* What is required *
Reproduce verbatim the forum thread about the Vuo performance drop in macOS 10.12.

* Text provided *
- - - - - - -
Serious performance drop in macOS 10.12

Vuo 1.2.4 composition CPU load under 10.11

Vuo 1.2.4 composition CPU load under 10.12

 

Vuo 1.2.4 performance within the composition under OS 10.11

Vuo 1.2.4 performance within the composition under OS 10.12

 

Looking at the numbers on the Build, Sort, and Process Lists nodes (either half or quarter of OS 10.11), maybe it as something to do with Vuo not seeing adequately the CPU cores and threads?

@Kewl, I appreciate your taking the time to investigate the problem.

Some of our team have been running Vuo frequently on macOS 10.12 and haven’t noticed any blatant performance drops like the one you’re experiencing. It could possibly be related to the combination of 10.12 and your GPU. What GPU do you have?

The slowdown with Build List and Process List may be due to whatever is happening within their feedback loop, rather than those nodes themselves. Can you identify any particular part of the composition that is slow (i.e., removing it from the composition significantly improves performance)?

I have seen the slow down on these Mac models:

http://www.everymac.com/systems/apple/macbook_pro/specs/macbook-pro-core-i7-2.3-15-dual-graphics-late-2013-retina-display-specs.html

http://www.everymac.com/systems/apple/mac_pro/specs/mac-pro-quad-core-3.7-xeon-e5-gray-black-cylinder-late-2013-specs.html

http://www.everymac.com/systems/apple/mac_pro/specs/mac-pro-eight-core-3.0-xeon-e5-gray-black-cylinder-late-2013-specs.html

As for the GPU, on the MacBook Pro, it’s the NVIDIA GeForce GT 750M, and on the Mac Pros, it’s the AMD FirePro D300. The screenshots I posted are from the 2013 Mac Pro 8-core 3.0 GHz.

In my problematic composition, there are two sections where the performance is cut in half when I use OS 10.12.

The 1st section is circumscribed by a Build List: going into that section, the performance is at 25 events/sec, going out is between 12 and 16 events/sec. Following the 1st section, the 2nd section is circumscribed by a Process List: going into that section, the performance is between 12 and 16 events/sec, going out is between 6 and 8 events/sec.
- - - - - - -
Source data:

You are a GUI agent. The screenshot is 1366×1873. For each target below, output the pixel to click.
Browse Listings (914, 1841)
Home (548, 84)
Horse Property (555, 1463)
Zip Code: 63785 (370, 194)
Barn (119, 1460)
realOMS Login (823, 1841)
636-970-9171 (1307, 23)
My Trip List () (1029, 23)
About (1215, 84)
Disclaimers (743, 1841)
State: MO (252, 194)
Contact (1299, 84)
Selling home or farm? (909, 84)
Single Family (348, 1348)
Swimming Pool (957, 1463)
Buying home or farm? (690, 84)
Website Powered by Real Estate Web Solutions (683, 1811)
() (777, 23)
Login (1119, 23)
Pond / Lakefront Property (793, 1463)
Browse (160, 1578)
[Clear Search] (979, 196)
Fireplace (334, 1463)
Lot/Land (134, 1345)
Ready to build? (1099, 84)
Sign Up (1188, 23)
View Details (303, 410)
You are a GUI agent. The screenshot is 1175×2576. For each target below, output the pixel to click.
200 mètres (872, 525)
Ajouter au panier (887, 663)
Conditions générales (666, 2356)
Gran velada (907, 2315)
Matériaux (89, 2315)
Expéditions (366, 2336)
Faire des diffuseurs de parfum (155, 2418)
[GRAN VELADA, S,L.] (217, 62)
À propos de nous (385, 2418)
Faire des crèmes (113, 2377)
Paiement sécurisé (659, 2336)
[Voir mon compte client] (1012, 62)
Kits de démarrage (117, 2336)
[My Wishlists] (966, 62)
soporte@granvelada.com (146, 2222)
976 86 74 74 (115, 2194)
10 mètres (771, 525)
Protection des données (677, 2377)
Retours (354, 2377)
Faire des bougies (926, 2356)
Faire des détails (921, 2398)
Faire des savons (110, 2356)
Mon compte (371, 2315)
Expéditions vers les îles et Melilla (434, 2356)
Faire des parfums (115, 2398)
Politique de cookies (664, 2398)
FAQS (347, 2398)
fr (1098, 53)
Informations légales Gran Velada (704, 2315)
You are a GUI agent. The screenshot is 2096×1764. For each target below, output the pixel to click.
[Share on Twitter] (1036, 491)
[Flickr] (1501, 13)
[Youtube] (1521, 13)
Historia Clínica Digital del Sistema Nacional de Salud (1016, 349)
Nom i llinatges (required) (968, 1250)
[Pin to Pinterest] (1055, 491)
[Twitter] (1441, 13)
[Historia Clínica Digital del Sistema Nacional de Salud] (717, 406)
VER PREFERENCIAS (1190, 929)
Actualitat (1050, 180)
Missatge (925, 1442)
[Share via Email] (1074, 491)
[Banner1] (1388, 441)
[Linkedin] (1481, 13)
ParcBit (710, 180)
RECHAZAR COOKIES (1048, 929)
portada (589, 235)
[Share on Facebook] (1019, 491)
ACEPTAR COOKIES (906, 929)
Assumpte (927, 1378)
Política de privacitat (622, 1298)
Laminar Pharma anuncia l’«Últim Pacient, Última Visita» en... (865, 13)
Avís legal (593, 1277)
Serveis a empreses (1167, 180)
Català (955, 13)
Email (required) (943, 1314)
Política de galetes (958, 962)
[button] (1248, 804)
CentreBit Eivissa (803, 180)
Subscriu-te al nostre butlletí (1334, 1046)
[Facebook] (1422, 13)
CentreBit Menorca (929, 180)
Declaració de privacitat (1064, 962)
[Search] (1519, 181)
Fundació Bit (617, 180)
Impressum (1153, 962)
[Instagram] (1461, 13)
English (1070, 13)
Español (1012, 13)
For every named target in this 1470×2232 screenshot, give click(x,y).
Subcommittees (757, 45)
- - - - - - -
* Final result *
Serious performance drop in macOS 10.12

Vuo 1.2.4 composition CPU load under 10.11

Vuo 1.2.4 composition CPU load under 10.12

 

Vuo 1.2.4 performance within the composition under OS 10.11

Vuo 1.2.4 performance within the composition under OS 10.12

 

Looking at the numbers on the Build, Sort, and Process Lists nodes (either half or quarter of OS 10.11), maybe it as something to do with Vuo not seeing adequately the CPU cores and threads?

@Kewl, I appreciate your taking the time to investigate the problem.

Some of our team have been running Vuo frequently on macOS 10.12 and haven’t noticed any blatant performance drops like the one you’re experiencing. It could possibly be related to the combination of 10.12 and your GPU. What GPU do you have?

The slowdown with Build List and Process List may be due to whatever is happening within their feedback loop, rather than those nodes themselves. Can you identify any particular part of the composition that is slow (i.e., removing it from the composition significantly improves performance)?

I have seen the slow down on these Mac models:

http://www.everymac.com/systems/apple/macbook_pro/specs/macbook-pro-core-i7-2.3-15-dual-graphics-late-2013-retina-display-specs.html

http://www.everymac.com/systems/apple/mac_pro/specs/mac-pro-quad-core-3.7-xeon-e5-gray-black-cylinder-late-2013-specs.html

http://www.everymac.com/systems/apple/mac_pro/specs/mac-pro-eight-core-3.0-xeon-e5-gray-black-cylinder-late-2013-specs.html

As for the GPU, on the MacBook Pro, it’s the NVIDIA GeForce GT 750M, and on the Mac Pros, it’s the AMD FirePro D300. The screenshots I posted are from the 2013 Mac Pro 8-core 3.0 GHz.

In my problematic composition, there are two sections where the performance is cut in half when I use OS 10.12.

The 1st section is circumscribed by a Build List: going into that section, the performance is at 25 events/sec, going out is between 12 and 16 events/sec. Following the 1st section, the 2nd section is circumscribed by a Process List: going into that section, the performance is between 12 and 16 events/sec, going out is between 6 and 8 events/sec.